Located near Los Angeles, the Whittier College campus offers art students opportunities and venues to show off their growing skills and express themselves.

Student art in Greenleaf Gallery.Display Your Art

A sculpture of vicious teacups attacking an angry teapot. Dark footprints leading up the art gallery wall, with tree branches sprouting from it. Softly hued portraits of a woman tying her hair.

Those are only a few of the many amazing artworks that have been on display across Whittier College’s campus —and each one produced by students. From sculptures to paintings, from photographs to digital animation, undergraduate students demonstrate their flourishing artistic talents in a year-end show.

Pieces entered in the show are eligible for awards. Throughout the years, multiple pieces have been purchased by the President's Office for potential installation around campus, becoming apart of the vibrant fabric of the College.

Even during the COVID-19 pandemic, art students proudly displayed their work in a virtual version of the annual exhibit.

Art major Jada Henry's statue of a homeless person outside Deihl Hall.Spark Conversation

Outside Deihl Hall, a homeless figure pushed one heavily loaded shopping cart ahead of them, while pulling a second. Outside the beautiful Science & Learning Center, a second figure sat still on a bench by a cardboard sign reading, “God bless.”

They’re not real—they’re statues—but Jada Henry designed her installation to bring attention to the plight of homelessness. She hoped the statues inspired people to help the homeless in their community: “It starts on campus. It starts on the street across from you. It starts with everyday life and what you see."

Jada's project is just one example of the impactful work that students produce at the Wardman Art Center, blending their creativity with issues or a mission close to their hearts. Jada's transformation of raw materials into roughed-up statues was so effective that professor David Sloan, who advised her on the project, momentarily mistook them for the real deal.

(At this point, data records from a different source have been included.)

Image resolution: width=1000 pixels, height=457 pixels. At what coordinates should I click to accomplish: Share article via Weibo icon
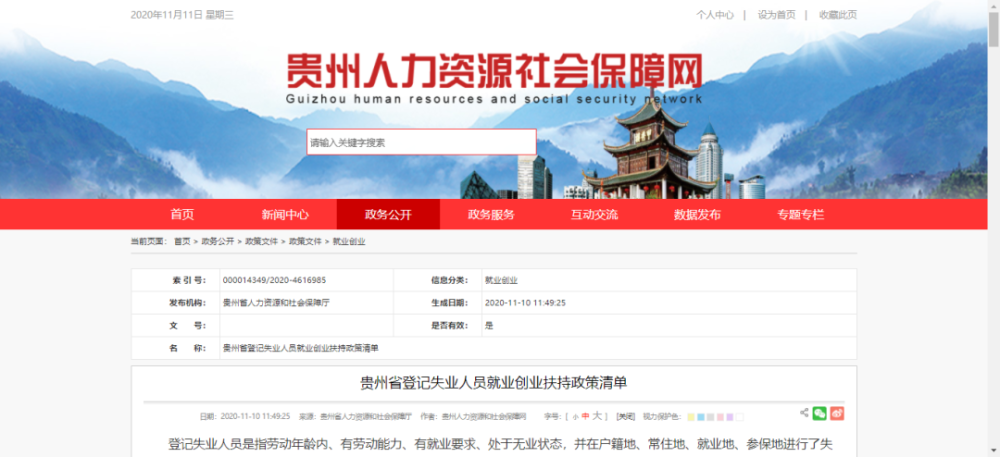point(837,413)
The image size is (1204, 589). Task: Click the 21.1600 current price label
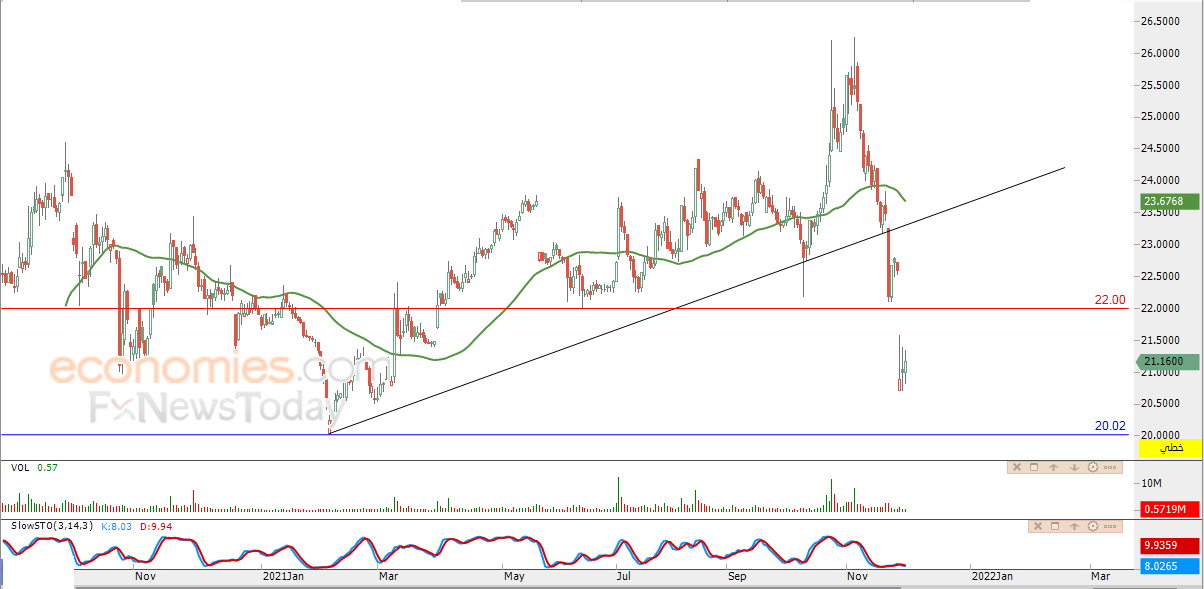[1168, 362]
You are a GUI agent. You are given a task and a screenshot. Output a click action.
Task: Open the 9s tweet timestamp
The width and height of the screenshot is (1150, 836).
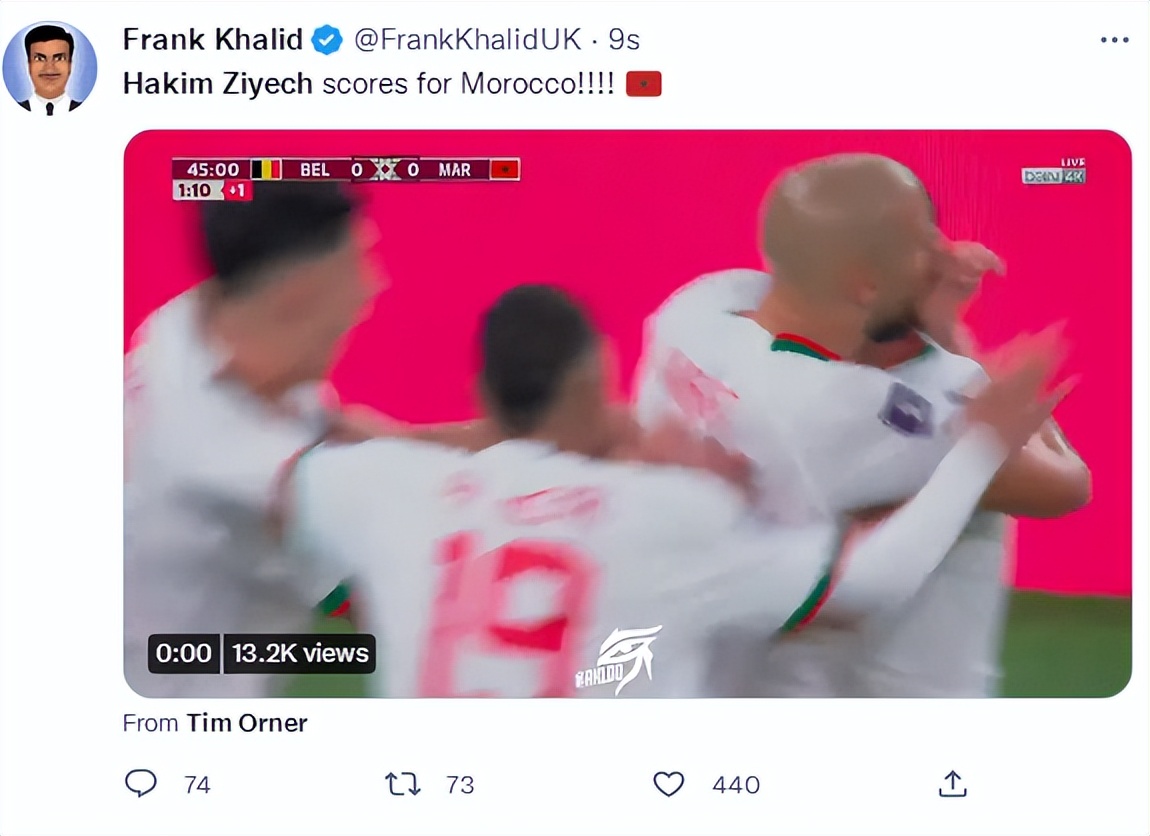coord(624,40)
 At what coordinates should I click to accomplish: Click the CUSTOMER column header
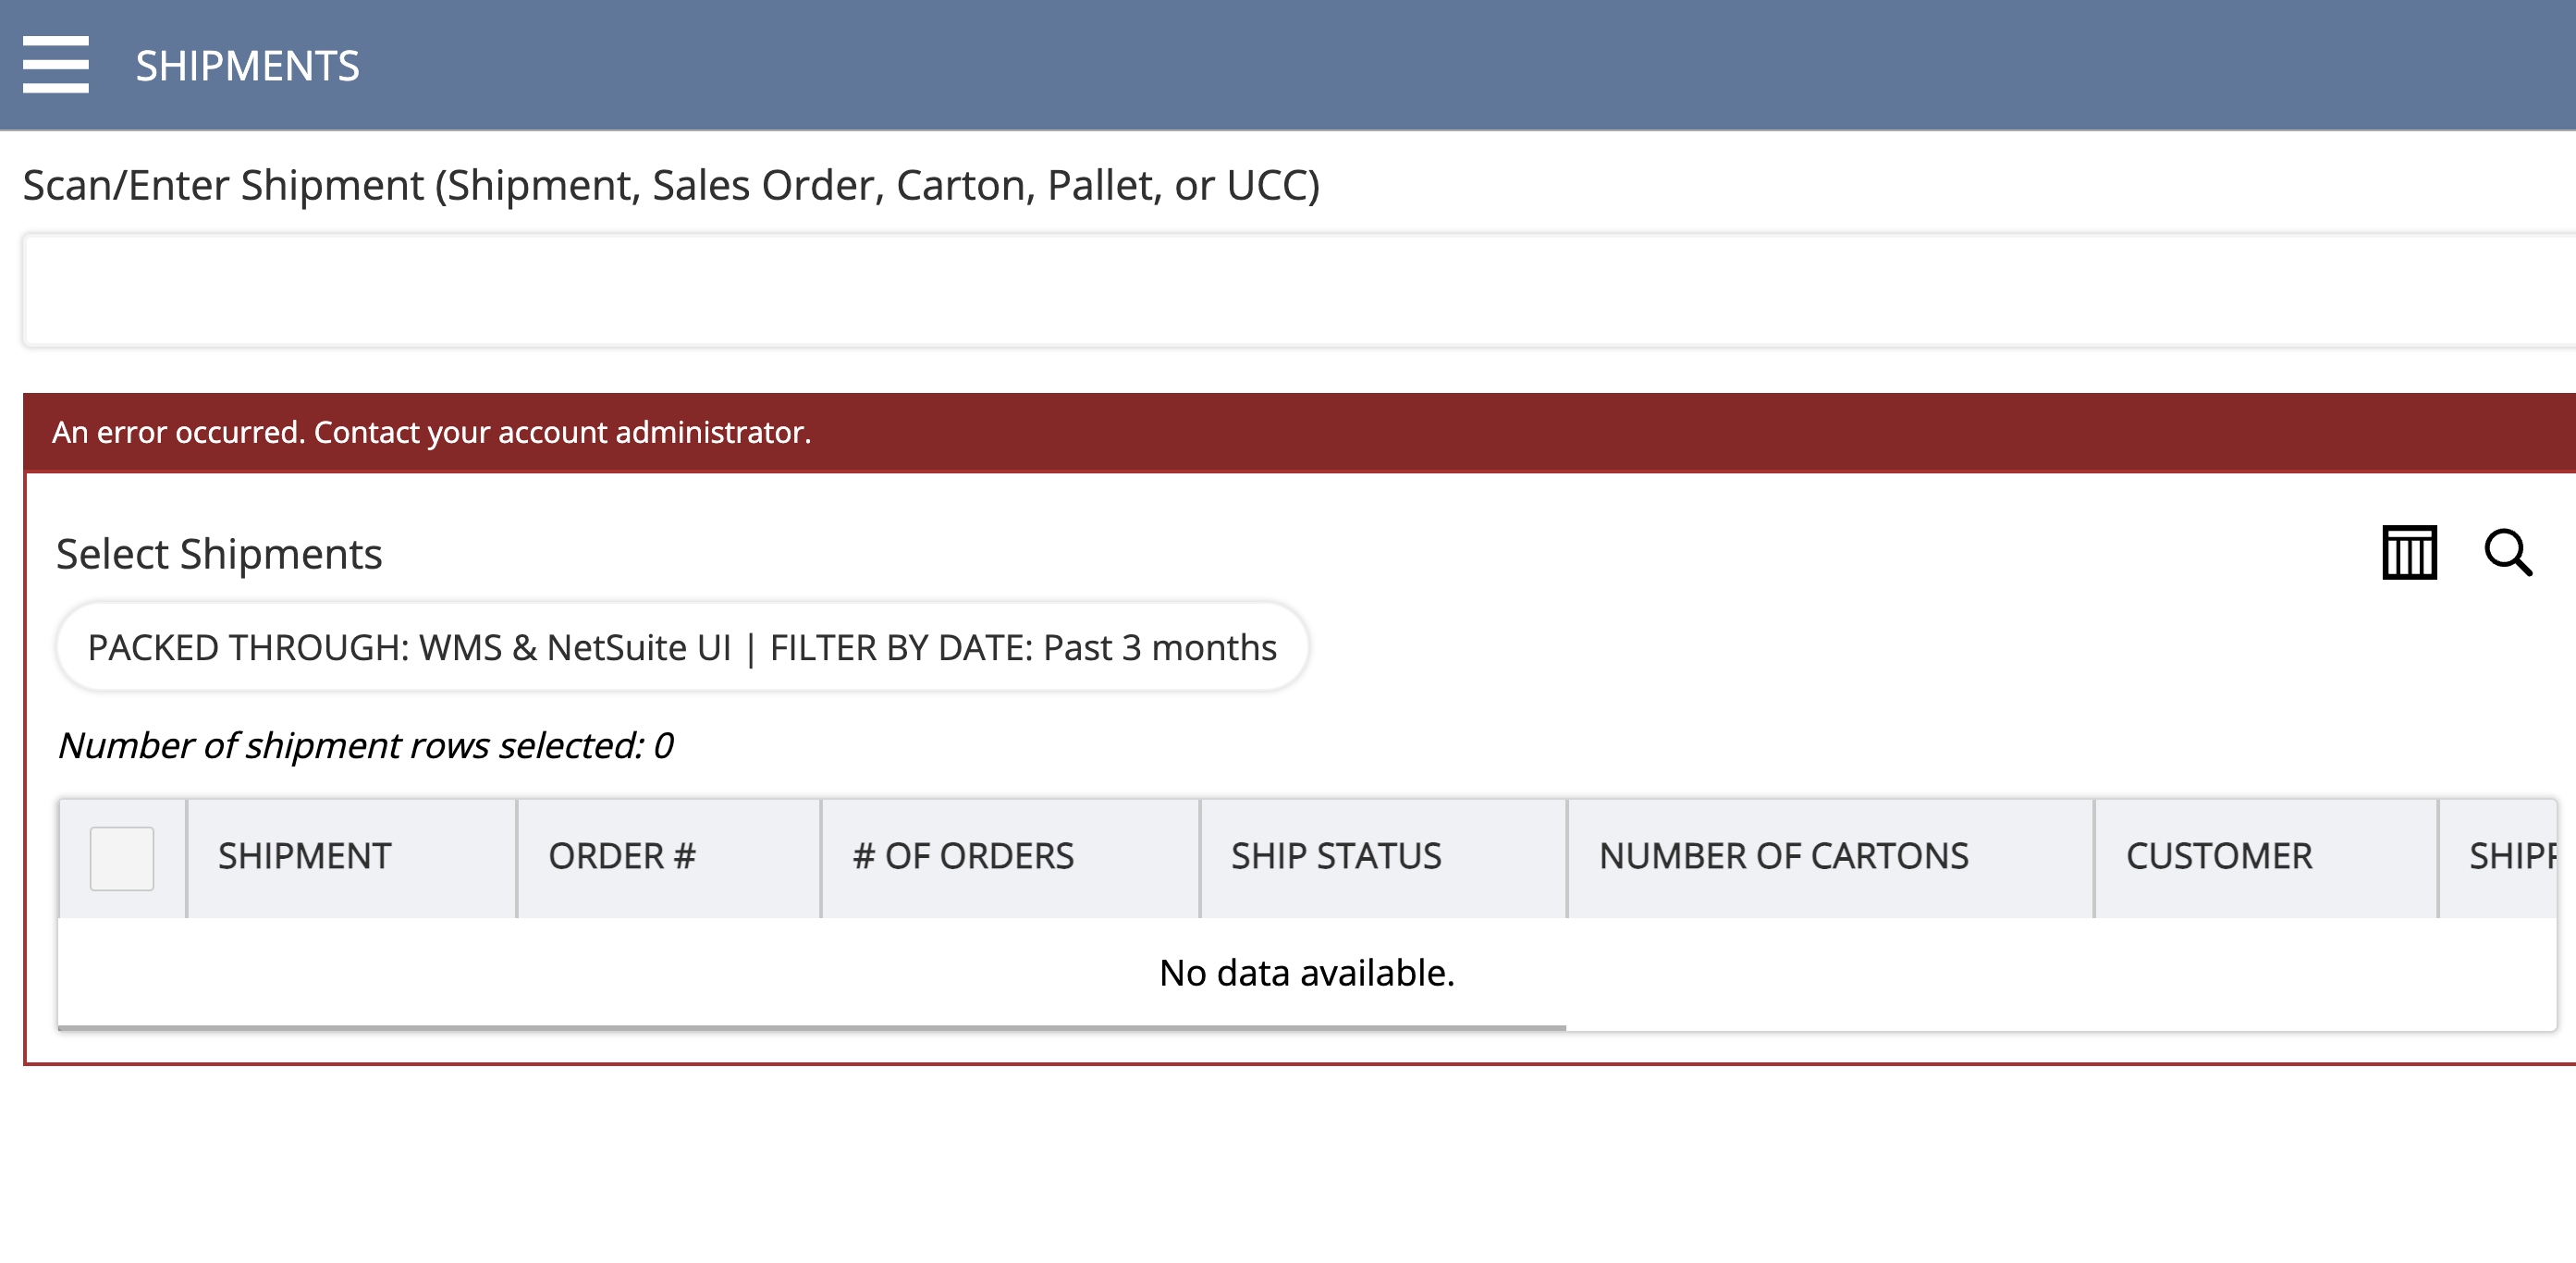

Student sculpture art in the Greenleaf Gallery.Master Your Art

All around the Greenleaf Gallery, rusted, tarnished, or natural scavenged items were embedded in modern building materials, cradled in them, or even breaking through them. Their creator, Davis Gerber, had expertly crafted a brief moment of cohesion between old and new.

The art major enjoyed the challenges of the sculpture series, which he created through the Fifth-Year Fellowship. The one-year program is awarded to a truly outstanding Whittier College studio art graduate who intends to pursue a Master of Fine Art degree. With access to Wardman Art Center, fellows produce a formally and conceptually coherent body of work for their graduate school applications.

“It challenged the instinctive and calculating process I rely on,” Davis said.